Weird plan variation with recursive CTEs - Mailing list pgsql-performance

From Claudio Freire
Subject Weird plan variation with recursive CTEs
Date
Msg-id CAGTBQpYLZ2zHXhet+7W-gpeurf9gTUsM6Z+g1rxeRjySByJBMw@mail.gmail.com
Whole thread Raw
Responses Re: Weird plan variation with recursive CTEs
List pgsql-performance
Here's a strange thing.

Postgres 9.1.0 on a severely underpowered test machine

effective_cache_size = 128M
work_mem = 48M


This query:

WITH
RECURSIVE subordinates AS (
    SELECT id, originator_id FROM partner_deliveries WHERE originator_id
in (225645)
    UNION ALL
    SELECT partner_deliveries.id, subordinates.originator_id
        FROM partner_deliveries, subordinates
        WHERE partner_deliveries.originator_id = subordinates.id
),
distinct_subordinates AS ( SELECT id, originator_id FROM (
    SELECT DISTINCT id, originator_id FROM subordinates
    UNION DISTINCT
    SELECT id, id FROM partner_deliveries WHERE id in (225645)
) itab ORDER BY id )
SELECT
    s.originator_id,
    sum(o.opens) as opens,
    sum(o.clicks) as clicks,
    sum(o.questionnaire) as questionnaire,
    sum(o.completes) as completes,
    sum(o.quotafulls) as quotafulls,
    sum(o.screenouts) as screenouts
FROM overview o
JOIN distinct_subordinates s ON s.id = o.partner_delivery_id
GROUP BY s.originator_id;

Works perfectly: http://explain.depesz.com/s/j9Q

The plan produces an index scan on overview (roughly 1.5M tuples),
which is desired.

Now, I tried to skip one hashagg to "speed it up a bit", and found
something really unexpected:

http://explain.depesz.com/s/X1c

for

WITH
RECURSIVE subordinates AS (
    SELECT id, originator_id FROM partner_deliveries WHERE originator_id
in (225645)
    UNION ALL
    SELECT partner_deliveries.id, subordinates.originator_id
        FROM partner_deliveries, subordinates
        WHERE partner_deliveries.originator_id = subordinates.id
),
distinct_subordinates AS ( SELECT id, originator_id FROM (
    SELECT id, originator_id FROM subordinates
    UNION DISTINCT
    SELECT id, id FROM partner_deliveries WHERE id in (225645)
) itab ORDER BY id )
SELECT
    s.originator_id,
    sum(o.opens) as opens,
    sum(o.clicks) as clicks,
    sum(o.questionnaire) as questionnaire,
    sum(o.completes) as completes,
    sum(o.quotafulls) as quotafulls,
    sum(o.screenouts) as screenouts
FROM overview o
JOIN distinct_subordinates s ON s.id = o.partner_delivery_id
GROUP BY s.originator_id;

If you don't notice, the only difference is I removed the distinct
from the select against the recursive CTE for distinct_subordinates,
expecting the union distinct to take care.

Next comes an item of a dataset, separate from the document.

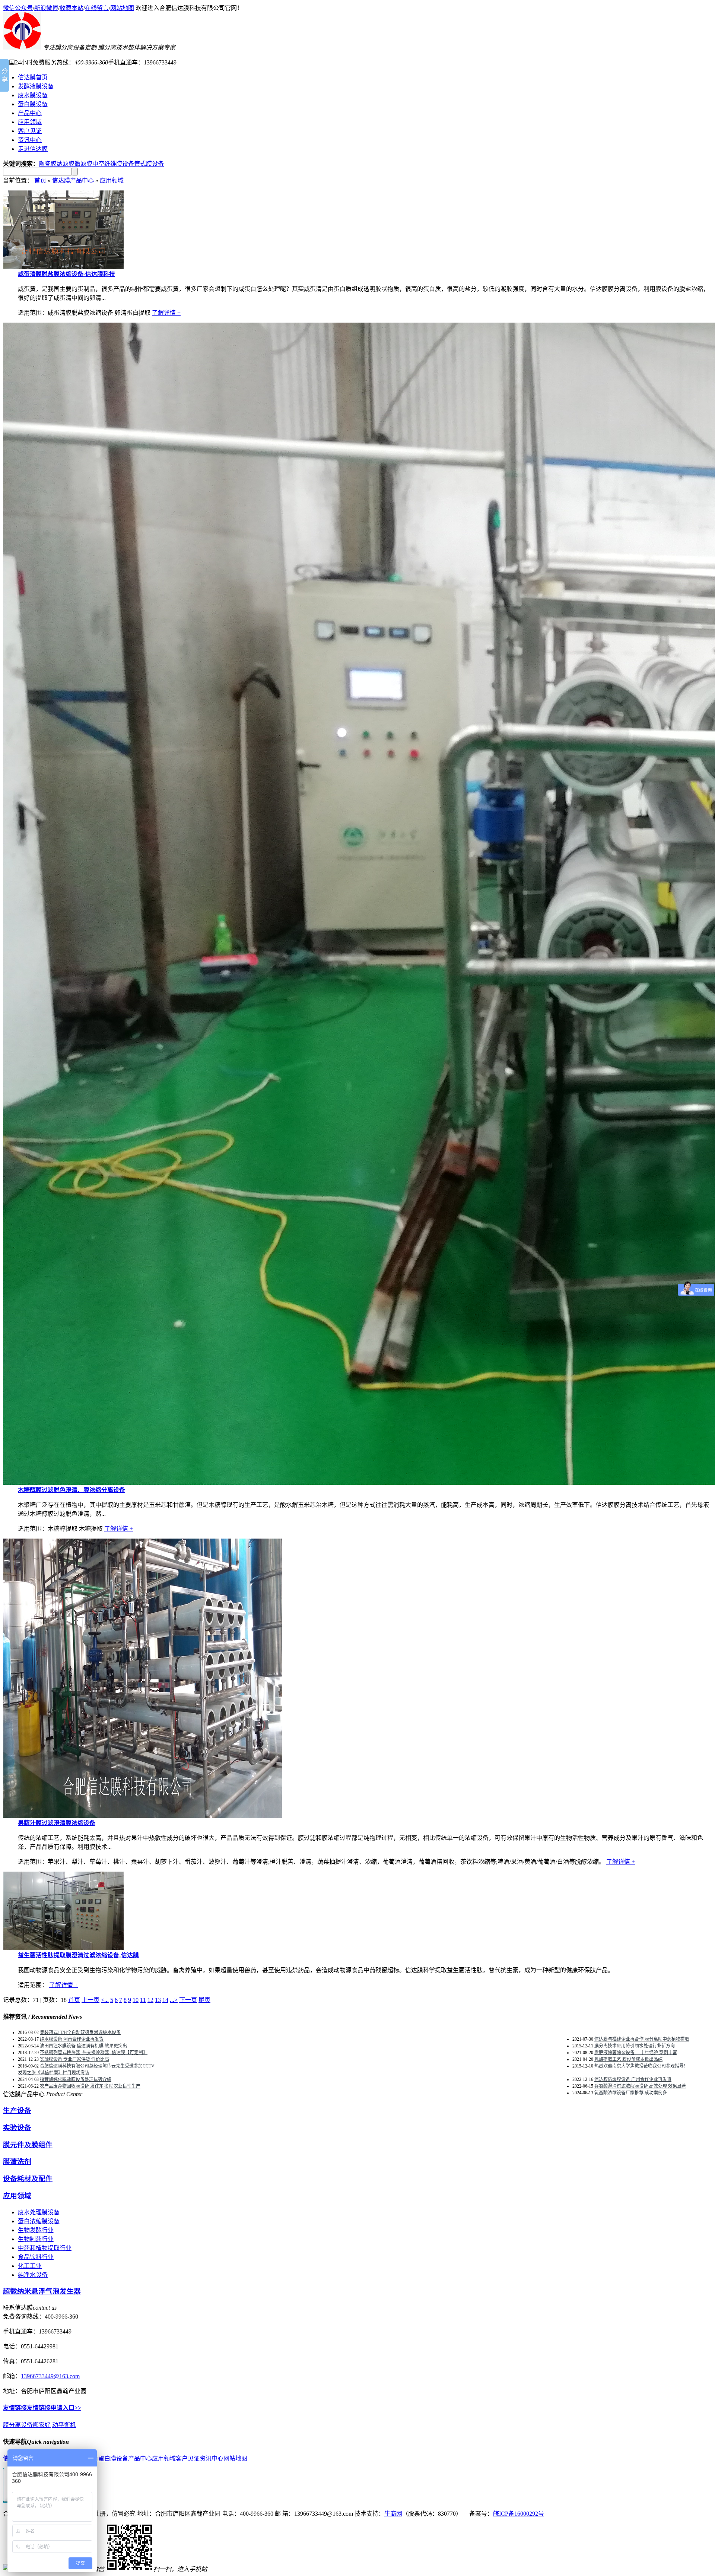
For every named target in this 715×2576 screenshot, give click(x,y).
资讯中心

It did. But it took a whole
2 seconds longer! (WTF)

Fun thing is, nothing in the CTE's execution really changed. The only
change, is that now a sequential scan of overview was chosen instead
of the index.
Why could this be? The output (number of search values, even the
values themselves and their order) is the same between both plans.